• _Work instructions_
The answer should hold nothing but the lines from the one with "Where should I click to: Click the crying" through the end of the listing below, each exactly as written.

▬▬▬▬▬▬

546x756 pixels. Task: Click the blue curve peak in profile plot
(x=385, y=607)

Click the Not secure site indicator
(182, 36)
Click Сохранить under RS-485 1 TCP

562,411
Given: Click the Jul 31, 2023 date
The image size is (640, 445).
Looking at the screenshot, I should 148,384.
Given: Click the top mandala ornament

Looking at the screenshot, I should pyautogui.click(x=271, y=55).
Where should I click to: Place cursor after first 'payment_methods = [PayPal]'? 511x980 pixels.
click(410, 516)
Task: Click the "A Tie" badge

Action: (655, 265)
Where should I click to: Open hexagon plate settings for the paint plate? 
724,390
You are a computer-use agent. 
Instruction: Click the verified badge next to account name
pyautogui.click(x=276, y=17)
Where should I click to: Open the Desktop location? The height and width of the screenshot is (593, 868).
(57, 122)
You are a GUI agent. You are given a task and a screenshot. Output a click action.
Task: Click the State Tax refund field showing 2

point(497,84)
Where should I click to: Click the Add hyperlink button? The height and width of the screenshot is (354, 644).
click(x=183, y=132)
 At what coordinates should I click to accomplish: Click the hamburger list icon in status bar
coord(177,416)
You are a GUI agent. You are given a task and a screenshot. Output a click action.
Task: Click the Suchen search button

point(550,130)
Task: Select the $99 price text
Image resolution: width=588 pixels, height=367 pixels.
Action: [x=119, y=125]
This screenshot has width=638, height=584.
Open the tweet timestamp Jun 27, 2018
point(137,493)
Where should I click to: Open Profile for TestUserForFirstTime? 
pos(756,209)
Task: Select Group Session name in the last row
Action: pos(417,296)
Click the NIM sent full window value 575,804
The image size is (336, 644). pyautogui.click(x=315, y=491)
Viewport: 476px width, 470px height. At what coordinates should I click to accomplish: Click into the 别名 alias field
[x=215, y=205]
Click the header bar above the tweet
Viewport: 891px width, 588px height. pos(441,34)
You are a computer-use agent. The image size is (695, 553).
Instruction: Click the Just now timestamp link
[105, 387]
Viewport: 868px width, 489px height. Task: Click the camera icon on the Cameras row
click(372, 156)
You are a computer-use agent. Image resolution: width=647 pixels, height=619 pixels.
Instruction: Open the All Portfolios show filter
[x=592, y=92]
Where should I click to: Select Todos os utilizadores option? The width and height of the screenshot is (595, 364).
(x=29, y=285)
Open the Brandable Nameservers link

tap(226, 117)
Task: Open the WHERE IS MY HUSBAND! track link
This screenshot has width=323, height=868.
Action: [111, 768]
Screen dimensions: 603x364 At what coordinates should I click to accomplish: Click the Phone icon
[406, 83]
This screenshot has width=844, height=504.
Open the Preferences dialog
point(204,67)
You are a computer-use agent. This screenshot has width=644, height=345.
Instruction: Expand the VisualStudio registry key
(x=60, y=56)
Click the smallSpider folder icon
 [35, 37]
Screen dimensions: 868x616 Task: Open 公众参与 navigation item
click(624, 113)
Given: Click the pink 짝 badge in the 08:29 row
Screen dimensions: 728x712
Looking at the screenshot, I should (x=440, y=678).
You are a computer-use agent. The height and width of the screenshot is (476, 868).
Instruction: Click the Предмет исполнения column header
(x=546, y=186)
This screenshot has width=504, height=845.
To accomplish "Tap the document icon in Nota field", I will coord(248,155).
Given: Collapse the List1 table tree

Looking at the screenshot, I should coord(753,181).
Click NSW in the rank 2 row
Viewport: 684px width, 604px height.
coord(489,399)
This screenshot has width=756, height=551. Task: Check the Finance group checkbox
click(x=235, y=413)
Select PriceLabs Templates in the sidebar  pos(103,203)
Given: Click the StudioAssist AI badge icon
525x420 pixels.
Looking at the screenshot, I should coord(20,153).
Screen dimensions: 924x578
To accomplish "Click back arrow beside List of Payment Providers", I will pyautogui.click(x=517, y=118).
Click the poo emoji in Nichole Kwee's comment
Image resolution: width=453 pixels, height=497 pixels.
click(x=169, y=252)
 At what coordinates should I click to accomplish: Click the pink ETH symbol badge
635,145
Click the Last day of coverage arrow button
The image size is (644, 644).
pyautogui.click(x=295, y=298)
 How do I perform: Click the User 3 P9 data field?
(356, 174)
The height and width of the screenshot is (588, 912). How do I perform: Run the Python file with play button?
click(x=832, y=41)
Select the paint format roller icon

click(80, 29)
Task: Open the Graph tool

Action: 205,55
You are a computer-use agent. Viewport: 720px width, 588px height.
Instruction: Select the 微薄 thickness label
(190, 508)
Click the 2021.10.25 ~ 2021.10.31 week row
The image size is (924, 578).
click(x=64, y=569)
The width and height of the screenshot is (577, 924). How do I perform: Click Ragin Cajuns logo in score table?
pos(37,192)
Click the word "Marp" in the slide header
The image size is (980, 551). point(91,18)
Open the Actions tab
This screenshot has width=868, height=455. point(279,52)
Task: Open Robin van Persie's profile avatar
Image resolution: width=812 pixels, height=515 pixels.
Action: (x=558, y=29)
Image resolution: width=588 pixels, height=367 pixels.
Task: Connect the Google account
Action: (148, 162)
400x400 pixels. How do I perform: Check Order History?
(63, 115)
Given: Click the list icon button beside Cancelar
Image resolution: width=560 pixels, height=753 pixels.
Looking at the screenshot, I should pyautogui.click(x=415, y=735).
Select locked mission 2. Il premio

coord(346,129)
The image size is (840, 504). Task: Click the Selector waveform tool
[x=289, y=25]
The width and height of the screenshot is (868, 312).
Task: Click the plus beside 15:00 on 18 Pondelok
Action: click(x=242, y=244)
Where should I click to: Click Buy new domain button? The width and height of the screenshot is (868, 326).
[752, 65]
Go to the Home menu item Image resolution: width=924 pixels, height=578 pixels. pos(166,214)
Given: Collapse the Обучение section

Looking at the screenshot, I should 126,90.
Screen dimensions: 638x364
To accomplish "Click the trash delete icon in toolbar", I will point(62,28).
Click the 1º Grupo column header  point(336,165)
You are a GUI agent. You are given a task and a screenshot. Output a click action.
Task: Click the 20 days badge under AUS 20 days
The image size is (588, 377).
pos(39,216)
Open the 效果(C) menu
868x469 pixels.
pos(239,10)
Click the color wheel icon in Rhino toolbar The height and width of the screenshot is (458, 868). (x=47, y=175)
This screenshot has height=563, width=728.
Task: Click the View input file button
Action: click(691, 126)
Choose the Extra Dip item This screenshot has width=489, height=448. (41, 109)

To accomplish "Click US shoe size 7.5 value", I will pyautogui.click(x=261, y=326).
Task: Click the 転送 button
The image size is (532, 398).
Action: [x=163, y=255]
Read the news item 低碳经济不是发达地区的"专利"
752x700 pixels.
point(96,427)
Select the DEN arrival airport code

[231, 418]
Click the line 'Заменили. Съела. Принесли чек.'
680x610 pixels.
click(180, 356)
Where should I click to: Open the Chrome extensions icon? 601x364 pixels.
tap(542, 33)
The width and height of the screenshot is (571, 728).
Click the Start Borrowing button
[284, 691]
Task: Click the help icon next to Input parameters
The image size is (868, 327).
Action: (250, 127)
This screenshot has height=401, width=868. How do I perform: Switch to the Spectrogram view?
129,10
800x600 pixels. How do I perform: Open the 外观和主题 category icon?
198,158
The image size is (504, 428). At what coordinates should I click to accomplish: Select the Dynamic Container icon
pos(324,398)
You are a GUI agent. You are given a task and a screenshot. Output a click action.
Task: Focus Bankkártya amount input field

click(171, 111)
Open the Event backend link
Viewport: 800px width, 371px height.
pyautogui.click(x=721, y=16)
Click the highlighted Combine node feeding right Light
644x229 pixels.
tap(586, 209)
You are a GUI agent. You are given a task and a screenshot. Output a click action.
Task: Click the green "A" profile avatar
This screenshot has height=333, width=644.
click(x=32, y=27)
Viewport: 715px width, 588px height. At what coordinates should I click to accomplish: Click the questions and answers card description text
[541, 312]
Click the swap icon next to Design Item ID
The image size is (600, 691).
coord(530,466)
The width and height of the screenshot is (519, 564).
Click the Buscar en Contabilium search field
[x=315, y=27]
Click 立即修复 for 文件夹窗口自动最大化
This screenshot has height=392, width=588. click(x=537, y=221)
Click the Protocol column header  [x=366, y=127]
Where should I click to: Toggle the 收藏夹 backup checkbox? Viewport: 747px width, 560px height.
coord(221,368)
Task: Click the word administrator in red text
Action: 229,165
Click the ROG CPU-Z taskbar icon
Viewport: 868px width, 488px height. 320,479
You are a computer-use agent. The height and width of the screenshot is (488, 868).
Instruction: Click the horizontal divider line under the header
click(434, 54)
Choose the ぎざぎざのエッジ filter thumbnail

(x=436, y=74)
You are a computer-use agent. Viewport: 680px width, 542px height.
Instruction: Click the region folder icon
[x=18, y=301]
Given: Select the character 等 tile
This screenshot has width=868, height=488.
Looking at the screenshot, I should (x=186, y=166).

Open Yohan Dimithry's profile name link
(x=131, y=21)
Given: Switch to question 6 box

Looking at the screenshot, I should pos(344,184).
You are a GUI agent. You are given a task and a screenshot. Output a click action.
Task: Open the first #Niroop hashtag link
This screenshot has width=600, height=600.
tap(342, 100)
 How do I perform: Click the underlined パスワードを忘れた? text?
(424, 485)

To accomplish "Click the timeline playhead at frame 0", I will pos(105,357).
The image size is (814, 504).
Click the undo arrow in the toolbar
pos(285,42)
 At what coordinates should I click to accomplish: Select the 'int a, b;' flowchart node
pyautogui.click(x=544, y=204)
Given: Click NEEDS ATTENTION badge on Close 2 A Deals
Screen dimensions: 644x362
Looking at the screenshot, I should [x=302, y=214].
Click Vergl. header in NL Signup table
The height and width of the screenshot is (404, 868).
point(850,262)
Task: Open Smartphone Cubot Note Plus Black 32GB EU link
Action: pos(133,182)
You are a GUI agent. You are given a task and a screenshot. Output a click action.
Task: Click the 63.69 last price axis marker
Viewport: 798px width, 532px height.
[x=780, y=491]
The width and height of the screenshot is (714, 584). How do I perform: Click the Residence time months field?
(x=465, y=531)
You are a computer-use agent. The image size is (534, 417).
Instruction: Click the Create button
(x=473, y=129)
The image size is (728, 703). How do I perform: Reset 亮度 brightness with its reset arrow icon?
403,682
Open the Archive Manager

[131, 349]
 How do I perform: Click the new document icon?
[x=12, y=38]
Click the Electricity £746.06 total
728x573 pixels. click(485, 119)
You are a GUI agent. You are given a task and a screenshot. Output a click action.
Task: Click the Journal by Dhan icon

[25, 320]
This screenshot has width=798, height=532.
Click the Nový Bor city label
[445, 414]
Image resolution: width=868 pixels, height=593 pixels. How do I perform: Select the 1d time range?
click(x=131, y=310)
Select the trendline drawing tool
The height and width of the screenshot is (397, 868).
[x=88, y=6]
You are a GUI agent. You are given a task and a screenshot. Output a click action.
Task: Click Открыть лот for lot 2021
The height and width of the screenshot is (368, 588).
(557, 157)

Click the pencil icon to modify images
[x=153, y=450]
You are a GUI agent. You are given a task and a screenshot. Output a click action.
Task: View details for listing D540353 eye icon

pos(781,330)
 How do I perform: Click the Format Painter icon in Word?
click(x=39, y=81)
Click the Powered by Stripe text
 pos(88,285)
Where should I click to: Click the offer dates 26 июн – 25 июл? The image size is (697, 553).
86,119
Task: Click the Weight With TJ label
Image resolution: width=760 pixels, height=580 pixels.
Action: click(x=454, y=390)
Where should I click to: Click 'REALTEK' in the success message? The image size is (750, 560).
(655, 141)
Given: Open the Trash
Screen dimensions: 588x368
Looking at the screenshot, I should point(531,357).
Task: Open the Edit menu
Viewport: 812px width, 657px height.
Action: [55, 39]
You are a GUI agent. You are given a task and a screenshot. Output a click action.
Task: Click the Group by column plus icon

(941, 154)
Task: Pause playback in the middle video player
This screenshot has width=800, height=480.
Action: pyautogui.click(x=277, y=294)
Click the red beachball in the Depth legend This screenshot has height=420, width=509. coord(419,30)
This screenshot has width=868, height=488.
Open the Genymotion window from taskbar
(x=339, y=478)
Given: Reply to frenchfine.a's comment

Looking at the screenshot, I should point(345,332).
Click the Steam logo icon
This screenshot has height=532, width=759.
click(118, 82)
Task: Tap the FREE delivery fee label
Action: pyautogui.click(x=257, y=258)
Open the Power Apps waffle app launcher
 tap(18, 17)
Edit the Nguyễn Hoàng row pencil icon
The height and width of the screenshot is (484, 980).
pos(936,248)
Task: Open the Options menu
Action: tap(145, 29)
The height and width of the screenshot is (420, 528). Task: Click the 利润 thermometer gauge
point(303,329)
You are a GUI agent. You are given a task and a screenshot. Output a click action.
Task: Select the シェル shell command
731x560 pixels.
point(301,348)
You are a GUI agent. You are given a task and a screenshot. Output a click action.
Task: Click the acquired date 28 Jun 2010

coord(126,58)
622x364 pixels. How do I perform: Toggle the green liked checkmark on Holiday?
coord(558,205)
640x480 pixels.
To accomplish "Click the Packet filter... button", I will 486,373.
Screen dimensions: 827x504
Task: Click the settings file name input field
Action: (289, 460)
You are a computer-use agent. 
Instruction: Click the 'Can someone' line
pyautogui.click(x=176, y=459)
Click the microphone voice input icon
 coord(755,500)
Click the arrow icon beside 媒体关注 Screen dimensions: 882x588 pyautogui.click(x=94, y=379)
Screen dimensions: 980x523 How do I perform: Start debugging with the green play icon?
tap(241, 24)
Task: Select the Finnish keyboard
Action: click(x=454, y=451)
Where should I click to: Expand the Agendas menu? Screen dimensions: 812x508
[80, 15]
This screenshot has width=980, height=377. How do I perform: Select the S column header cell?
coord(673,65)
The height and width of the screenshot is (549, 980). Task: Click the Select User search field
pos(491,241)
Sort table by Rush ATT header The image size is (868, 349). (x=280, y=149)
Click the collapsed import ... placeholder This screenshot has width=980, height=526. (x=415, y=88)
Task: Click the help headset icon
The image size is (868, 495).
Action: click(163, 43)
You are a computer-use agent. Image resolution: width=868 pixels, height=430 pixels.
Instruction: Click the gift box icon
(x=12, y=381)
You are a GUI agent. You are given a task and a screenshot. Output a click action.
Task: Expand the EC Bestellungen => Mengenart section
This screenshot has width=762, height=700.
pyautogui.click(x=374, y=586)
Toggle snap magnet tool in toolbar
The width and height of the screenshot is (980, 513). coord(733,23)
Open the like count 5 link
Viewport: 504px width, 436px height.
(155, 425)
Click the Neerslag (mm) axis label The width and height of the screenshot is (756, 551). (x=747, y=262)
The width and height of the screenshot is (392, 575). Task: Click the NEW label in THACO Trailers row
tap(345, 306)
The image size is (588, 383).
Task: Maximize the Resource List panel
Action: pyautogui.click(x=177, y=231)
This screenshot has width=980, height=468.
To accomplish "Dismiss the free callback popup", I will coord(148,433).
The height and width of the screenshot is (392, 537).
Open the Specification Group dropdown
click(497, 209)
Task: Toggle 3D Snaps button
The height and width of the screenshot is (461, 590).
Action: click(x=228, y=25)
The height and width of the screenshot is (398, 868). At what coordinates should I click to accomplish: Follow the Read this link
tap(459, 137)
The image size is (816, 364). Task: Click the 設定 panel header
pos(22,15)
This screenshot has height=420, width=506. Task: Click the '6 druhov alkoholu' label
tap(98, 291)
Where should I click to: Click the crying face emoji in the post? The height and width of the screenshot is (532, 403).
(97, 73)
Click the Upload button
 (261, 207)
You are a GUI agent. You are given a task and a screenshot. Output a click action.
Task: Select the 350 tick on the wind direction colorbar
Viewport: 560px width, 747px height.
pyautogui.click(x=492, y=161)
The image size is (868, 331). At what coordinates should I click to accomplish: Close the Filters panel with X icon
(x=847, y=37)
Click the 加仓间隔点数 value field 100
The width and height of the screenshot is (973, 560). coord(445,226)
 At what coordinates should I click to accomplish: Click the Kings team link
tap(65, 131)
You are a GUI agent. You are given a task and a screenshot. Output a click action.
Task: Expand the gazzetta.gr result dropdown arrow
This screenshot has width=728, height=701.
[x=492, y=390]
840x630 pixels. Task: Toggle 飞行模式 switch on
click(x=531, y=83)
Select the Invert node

▬▬▬▬▬▬

• _Finished task_
Where should I click to: Click the crying face emoji in the post? The height and width of the screenshot is (532, 403).
(97, 73)
Click the Upload button
 (261, 207)
You are a GUI agent. You are given a task and a screenshot. Output a click action.
Task: Select the 350 tick on the wind direction colorbar
Viewport: 560px width, 747px height.
pyautogui.click(x=492, y=161)
The image size is (868, 331). At what coordinates should I click to accomplish: Close the Filters panel with X icon
(x=847, y=37)
Click the 加仓间隔点数 value field 100
The width and height of the screenshot is (973, 560). coord(445,226)
 At what coordinates should I click to accomplish: Click the Kings team link
tap(65, 131)
You are a GUI agent. You are given a task and a screenshot. Output a click action.
Task: Expand the gazzetta.gr result dropdown arrow
This screenshot has width=728, height=701.
[x=492, y=390]
840x630 pixels. Task: Toggle 飞行模式 switch on
click(x=531, y=83)
Select the Invert node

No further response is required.